見出し画像

Calculating 𝜋 from one random point and many circles

Good day, my name is Patrik Andersson and I work as a data scientist at AISC. At AISC we perform various kinds of research and development to support the operations of our company, GA technologies. Working as a data scientist, we use many different tools from for example statistics and computer science. One such tool that is a cornerstone in the practical use of Bayesian statistics is Monte Carlo simulations.

In its simplest form, Monte Carlo simulation uses draws of independent random numbers and the theoretical basis is then quite simple. However, in Bayesian statistics, one often uses Markov chains, that is sequences of dependent random numbers and then the theory is more complicated, using the ergodicity of the sequence to ensure its long-term properties. In this article, I will show how ergodicity can be used to calculate $${\pi}$$ in a new way. 

A Circle and a Square

A common way of introducing Monte Carlo simulation, and also it seems a not uncommon question in technical interviews, is the approximation of $${\pi}$$ using random numbers.

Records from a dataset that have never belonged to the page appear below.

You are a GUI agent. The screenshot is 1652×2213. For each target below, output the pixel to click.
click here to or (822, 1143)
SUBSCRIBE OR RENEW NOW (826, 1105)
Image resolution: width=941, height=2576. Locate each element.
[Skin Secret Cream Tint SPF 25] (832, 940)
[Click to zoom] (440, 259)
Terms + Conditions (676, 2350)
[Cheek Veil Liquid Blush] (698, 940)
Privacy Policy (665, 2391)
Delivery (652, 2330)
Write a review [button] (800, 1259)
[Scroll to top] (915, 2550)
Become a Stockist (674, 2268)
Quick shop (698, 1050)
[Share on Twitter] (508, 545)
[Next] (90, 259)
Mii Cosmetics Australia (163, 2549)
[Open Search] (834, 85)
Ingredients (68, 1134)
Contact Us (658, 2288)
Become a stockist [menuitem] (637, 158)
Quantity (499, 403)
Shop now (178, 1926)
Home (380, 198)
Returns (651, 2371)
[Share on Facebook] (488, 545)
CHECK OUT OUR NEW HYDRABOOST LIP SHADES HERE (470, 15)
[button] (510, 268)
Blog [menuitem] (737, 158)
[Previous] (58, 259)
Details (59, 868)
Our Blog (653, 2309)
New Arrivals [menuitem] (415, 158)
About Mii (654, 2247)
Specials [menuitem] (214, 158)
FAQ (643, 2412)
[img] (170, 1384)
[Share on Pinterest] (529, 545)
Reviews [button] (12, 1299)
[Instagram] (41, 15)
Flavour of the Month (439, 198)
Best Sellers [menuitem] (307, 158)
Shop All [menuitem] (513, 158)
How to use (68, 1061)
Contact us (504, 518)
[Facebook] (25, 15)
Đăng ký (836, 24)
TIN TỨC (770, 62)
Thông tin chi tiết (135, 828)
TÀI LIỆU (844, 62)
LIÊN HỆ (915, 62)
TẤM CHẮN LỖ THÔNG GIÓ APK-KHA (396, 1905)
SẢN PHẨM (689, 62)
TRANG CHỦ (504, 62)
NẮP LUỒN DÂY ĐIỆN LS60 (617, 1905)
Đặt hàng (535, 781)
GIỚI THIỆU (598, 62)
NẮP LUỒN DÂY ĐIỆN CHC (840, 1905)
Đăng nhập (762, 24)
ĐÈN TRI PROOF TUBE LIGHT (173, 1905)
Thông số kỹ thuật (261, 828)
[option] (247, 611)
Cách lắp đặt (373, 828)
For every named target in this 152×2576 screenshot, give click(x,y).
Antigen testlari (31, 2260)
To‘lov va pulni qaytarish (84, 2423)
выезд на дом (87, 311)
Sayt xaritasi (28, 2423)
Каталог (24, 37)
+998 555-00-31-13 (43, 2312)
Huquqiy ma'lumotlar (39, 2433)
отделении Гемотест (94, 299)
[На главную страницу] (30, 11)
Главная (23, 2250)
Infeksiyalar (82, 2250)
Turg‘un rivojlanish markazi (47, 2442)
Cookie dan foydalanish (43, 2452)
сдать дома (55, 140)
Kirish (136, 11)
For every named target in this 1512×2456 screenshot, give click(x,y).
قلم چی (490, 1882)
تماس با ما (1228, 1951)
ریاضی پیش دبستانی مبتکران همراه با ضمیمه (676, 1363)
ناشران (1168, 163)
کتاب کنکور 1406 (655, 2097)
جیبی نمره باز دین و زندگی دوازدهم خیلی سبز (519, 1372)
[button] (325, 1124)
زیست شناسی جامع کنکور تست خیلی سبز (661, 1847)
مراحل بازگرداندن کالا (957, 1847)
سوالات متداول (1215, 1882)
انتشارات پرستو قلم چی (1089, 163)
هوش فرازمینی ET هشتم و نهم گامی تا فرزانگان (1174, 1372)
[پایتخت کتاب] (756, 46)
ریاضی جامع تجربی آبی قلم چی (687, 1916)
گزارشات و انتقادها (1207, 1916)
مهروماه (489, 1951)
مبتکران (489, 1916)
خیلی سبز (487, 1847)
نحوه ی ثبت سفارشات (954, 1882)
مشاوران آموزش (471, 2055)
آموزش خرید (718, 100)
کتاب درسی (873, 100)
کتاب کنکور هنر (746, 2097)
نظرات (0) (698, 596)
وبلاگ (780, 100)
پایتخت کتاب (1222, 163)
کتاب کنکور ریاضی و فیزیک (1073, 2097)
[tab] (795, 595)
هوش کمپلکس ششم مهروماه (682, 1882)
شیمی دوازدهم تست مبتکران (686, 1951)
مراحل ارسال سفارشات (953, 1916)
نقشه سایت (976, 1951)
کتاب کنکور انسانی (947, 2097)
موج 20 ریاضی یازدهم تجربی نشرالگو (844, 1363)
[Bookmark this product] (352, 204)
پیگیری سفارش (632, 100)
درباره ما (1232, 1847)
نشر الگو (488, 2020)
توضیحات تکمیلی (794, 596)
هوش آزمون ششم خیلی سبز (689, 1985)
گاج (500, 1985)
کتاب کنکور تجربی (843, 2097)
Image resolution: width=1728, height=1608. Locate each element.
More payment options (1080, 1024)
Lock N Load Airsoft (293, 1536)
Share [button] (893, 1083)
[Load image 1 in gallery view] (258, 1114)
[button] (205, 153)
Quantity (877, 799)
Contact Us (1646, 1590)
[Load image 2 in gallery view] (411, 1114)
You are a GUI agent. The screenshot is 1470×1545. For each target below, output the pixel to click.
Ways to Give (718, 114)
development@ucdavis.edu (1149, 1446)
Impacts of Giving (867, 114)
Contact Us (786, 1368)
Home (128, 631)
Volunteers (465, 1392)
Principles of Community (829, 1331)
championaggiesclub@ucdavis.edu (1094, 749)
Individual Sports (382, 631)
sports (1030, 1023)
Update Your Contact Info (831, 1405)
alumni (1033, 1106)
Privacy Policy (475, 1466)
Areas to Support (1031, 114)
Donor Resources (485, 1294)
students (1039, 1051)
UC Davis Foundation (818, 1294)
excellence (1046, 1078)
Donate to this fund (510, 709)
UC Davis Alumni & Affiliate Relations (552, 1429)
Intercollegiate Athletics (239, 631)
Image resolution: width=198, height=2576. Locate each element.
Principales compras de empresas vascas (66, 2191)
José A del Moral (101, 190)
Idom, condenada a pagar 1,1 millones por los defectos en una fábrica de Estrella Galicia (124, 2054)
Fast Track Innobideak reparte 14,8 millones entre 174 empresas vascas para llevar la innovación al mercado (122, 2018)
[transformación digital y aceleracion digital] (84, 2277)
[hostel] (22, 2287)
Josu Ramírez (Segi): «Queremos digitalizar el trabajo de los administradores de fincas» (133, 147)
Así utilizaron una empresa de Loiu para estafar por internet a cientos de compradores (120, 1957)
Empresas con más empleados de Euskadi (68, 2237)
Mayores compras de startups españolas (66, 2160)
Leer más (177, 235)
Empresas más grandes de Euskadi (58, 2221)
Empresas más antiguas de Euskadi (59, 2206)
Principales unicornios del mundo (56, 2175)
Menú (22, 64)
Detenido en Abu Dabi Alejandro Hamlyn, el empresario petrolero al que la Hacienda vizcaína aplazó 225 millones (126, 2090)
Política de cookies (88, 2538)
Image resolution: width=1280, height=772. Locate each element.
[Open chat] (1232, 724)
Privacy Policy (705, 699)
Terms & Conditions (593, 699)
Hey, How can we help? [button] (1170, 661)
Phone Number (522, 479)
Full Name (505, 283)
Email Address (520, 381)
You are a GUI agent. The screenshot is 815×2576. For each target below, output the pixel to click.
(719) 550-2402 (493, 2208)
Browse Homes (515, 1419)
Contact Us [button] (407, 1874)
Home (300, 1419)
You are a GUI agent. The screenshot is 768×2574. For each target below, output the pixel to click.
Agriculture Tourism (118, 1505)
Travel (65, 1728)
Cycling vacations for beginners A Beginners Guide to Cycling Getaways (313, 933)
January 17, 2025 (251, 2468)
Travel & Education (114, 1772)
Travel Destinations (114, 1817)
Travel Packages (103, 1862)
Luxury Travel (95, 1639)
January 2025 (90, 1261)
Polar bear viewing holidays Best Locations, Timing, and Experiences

The algorithm goes like this: Inside a square, inscribe a circle. Pick a (uniform) random point inside the square. Repeat this many times and calculate the fraction of points that are inside the circle. As the number of points drawn grows, this fraction will then approach the ratio of the circle's area to the square's, namely $${\frac{\pi}{4}}$$.

In Python this can be implemented simply like this:

from random import uniform

inside = 0
n = 1000000

for i in range(n):
    x = uniform(0.0,1.0)
    y = uniform(0.0,1.0)
    inside += (x**2 + y**2)<1

print(4*inside/n)

The mathematical formulation of this uses the Law of large numbers which states that the average of a sequence of identically distributed independent random numbers will converge to their common mean as the length of the sequence goes to infinity.

We can write this as

$$
\frac{1}{n}\sum_{i=1}^n X_i \to \mathsf E[X_i] \text{ a.s.} \text{ as } n\to\infty,
$$

The mode of convergence here is called almost sure (a.s.) convergence. What this means is that we can construct a sequence of $${X_i}$$s that do not converge, in our case for example by drawing each point inside the circle. However, the probability of obtaining such a sequence in an experiment is 0, so we can say that the probability of the sequence converging is 1; in probability-speak almost surely.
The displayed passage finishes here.